Poi, ad occhi bassi e senza neppure un ciao di benvenuto mi allontanai dal portone, avviandomi verso una strada limitrofa. Non ricordo cosa dissi, ero troppo turbata, ricordo mi tremavano le mani e per questo le tenevo ben nascoste nelle tasche del cappotto.
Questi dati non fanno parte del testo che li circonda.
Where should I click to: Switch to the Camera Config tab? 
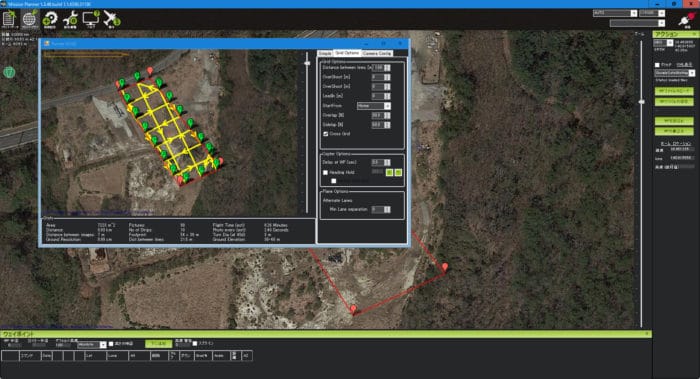pos(377,53)
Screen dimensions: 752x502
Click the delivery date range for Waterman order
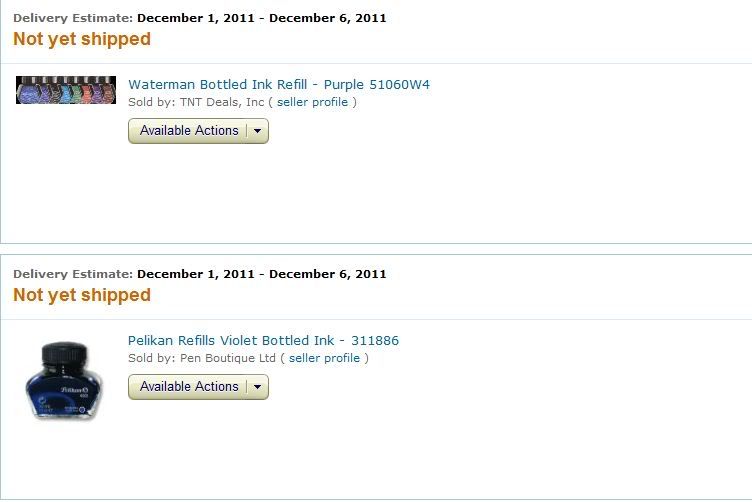[x=261, y=18]
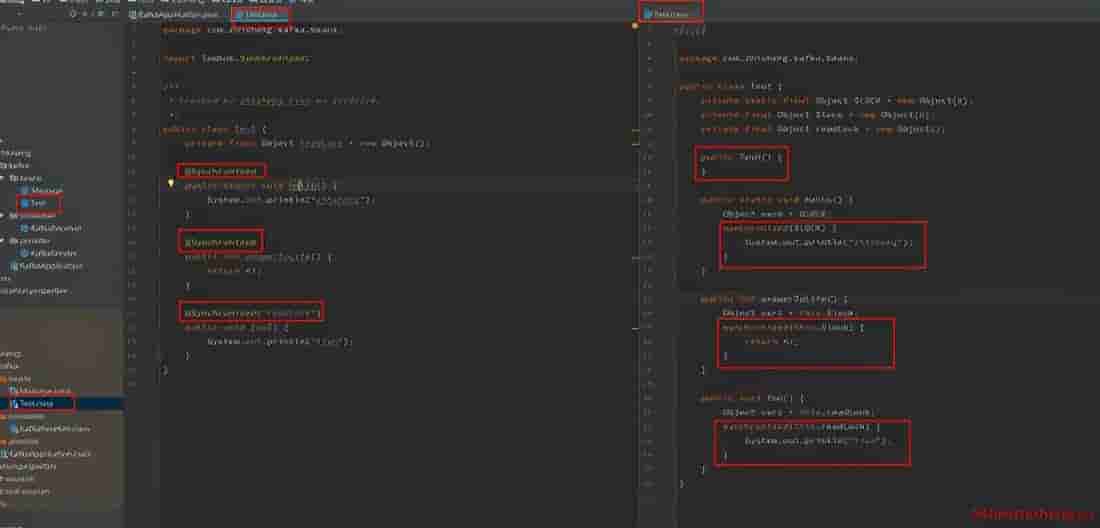Image resolution: width=1100 pixels, height=528 pixels.
Task: Click the lightbulb quick-fix icon in the left editor gutter
Action: click(171, 184)
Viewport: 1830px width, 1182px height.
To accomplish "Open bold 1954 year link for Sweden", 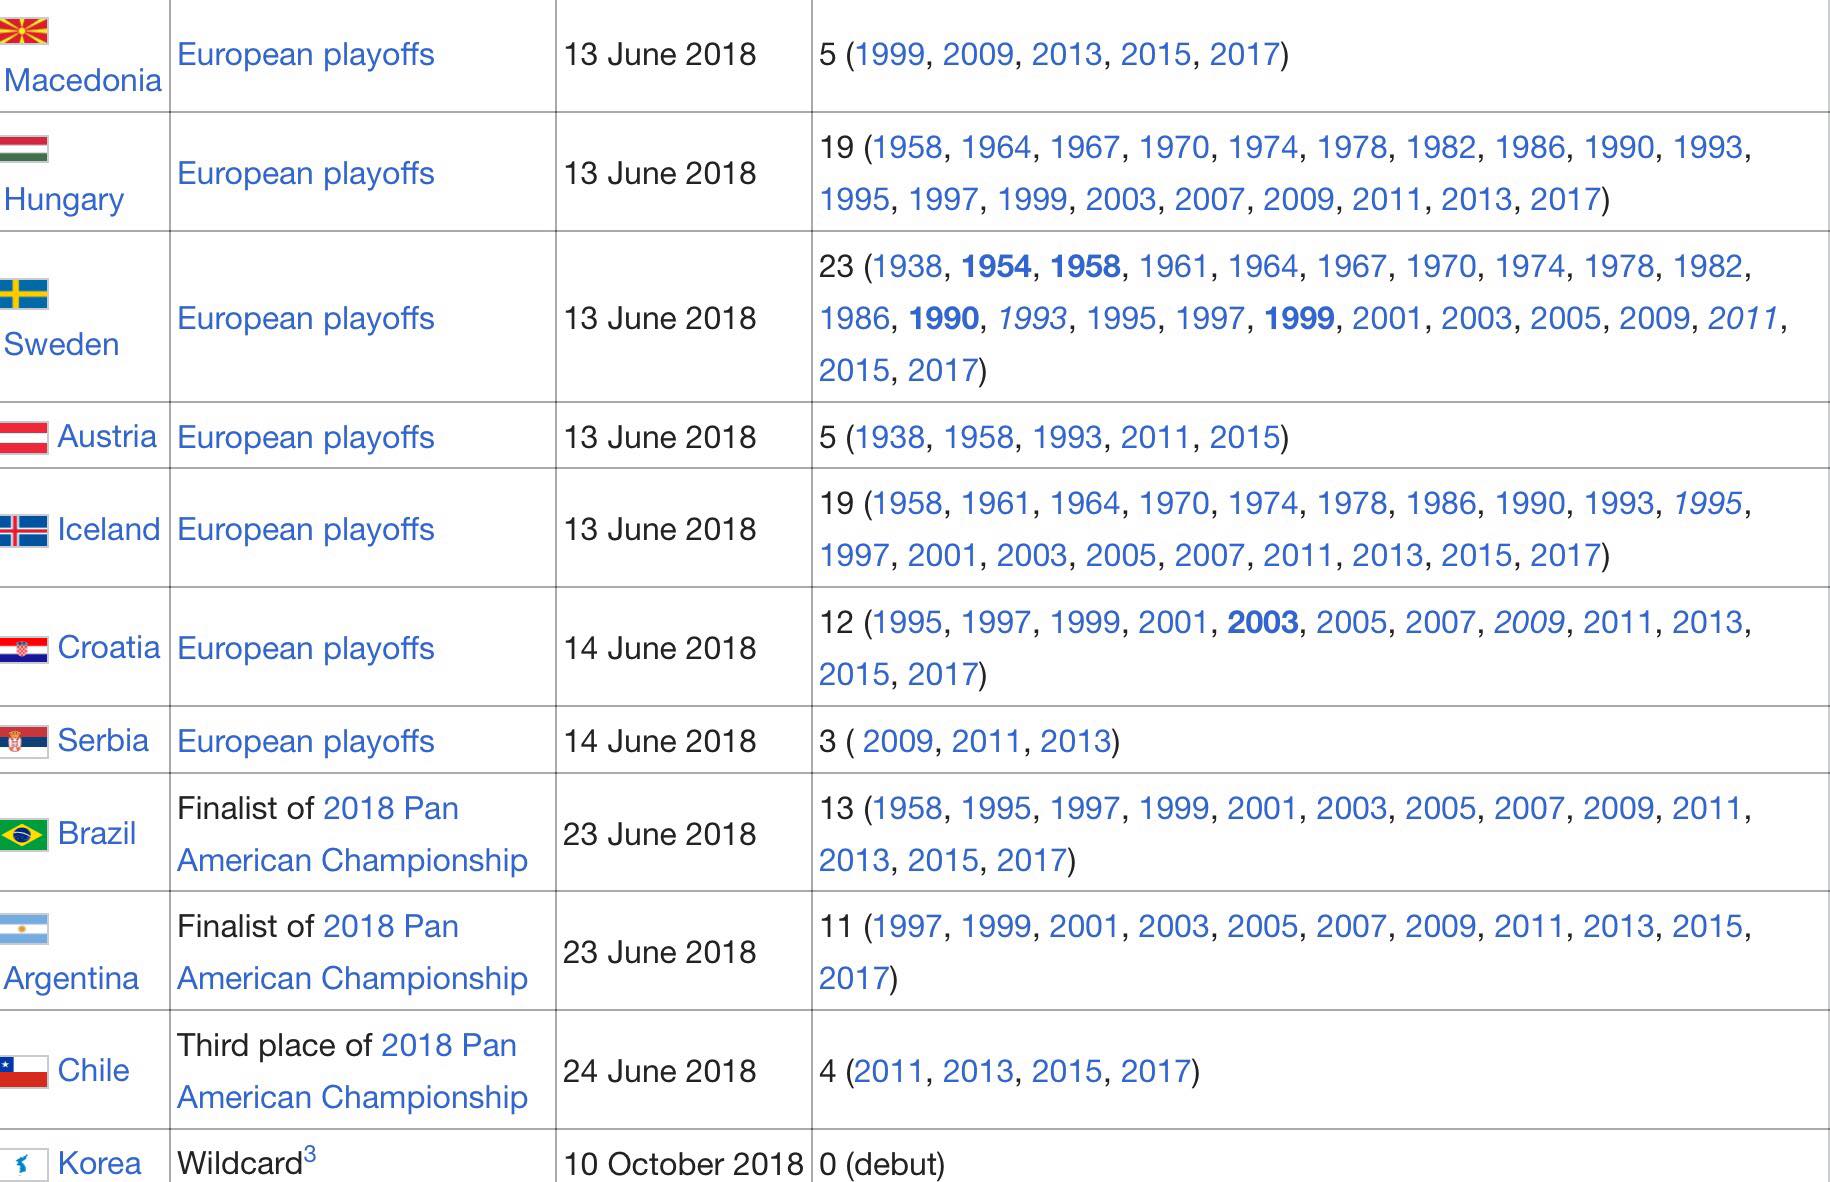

Fu questione di pochi momenti, il tempo di capire che l’appuntamento era stato spostato perché Sandro era stato realmente trattenuto in ufficio. Non era mai venuto a Piazza di Spagna, non mi aveva mai visto. Credo di non aver mai provato in vita mia una felicità più grande! Cominciai a piroettargli davanti, devo essergli sembrata una vera stupidina! Poi gli chiesi un bacio, per dimenticare la tristezza di quei giorni. Sandro fu piuttosto tiepido, o meglio, forse era ancora più emozionato di me! Già… molto molto emozionato, incredulo. Continuava a guardarmi, come se non fossi veramente li. Non distoglieva mai lo sguardo, come temendo che bastasse chiudere gli occhi perché la mia persona potesse scomparire. Continuava a ripetere il mio nome, guardarmi, sorridere e scuotere il capo. E il primo bacio… due labbra morbide che si accostarono alle mie, lasciando impresso un calore misto ad una forza tale da suggerirmi che potevo solo schiudere le mie, per lasciar penetrare una lingua dolce, amorevole, selvaggia e tenera insieme che cercava la mia in un abbraccio quanto mai intimo. Mi sentii sollevata da terra, anche se so benissimo che i miei piedi non persero mai il contatto con il suolo e poi… e poi passammo un’ora a guardarci, increduli, ad osservare come incantati le labbra che si muovevano mentre ascoltava le nostre voci, tanto diverse rispetto a quelle cui eravamo abituati al telefono! Continuavo a guardarlo, non volevo credere che una fortuna tale era toccata proprio a me! Dio com’era bello il mio amore.. bello bello bello! E che meraviglia stringere una sua mano, accostare il mio viso al suo, aspirare il suo profumo… salutarci fu difficile tanto quanto lo era stato salutarci per la prima volta… intervenne il fato, ancora una volta in nostro aiuto, una telefonata di Daniel e per salutare il mio ritrovato amore non potei che sussurrare alla cornetta del cellulare un “ciao Piccolo”, con gli occhi ancora lucidi per l’emozione, con la certezza nel cuore che avevo ancora tanta felicità da donare e da ricevere, dall’Aria Eterna.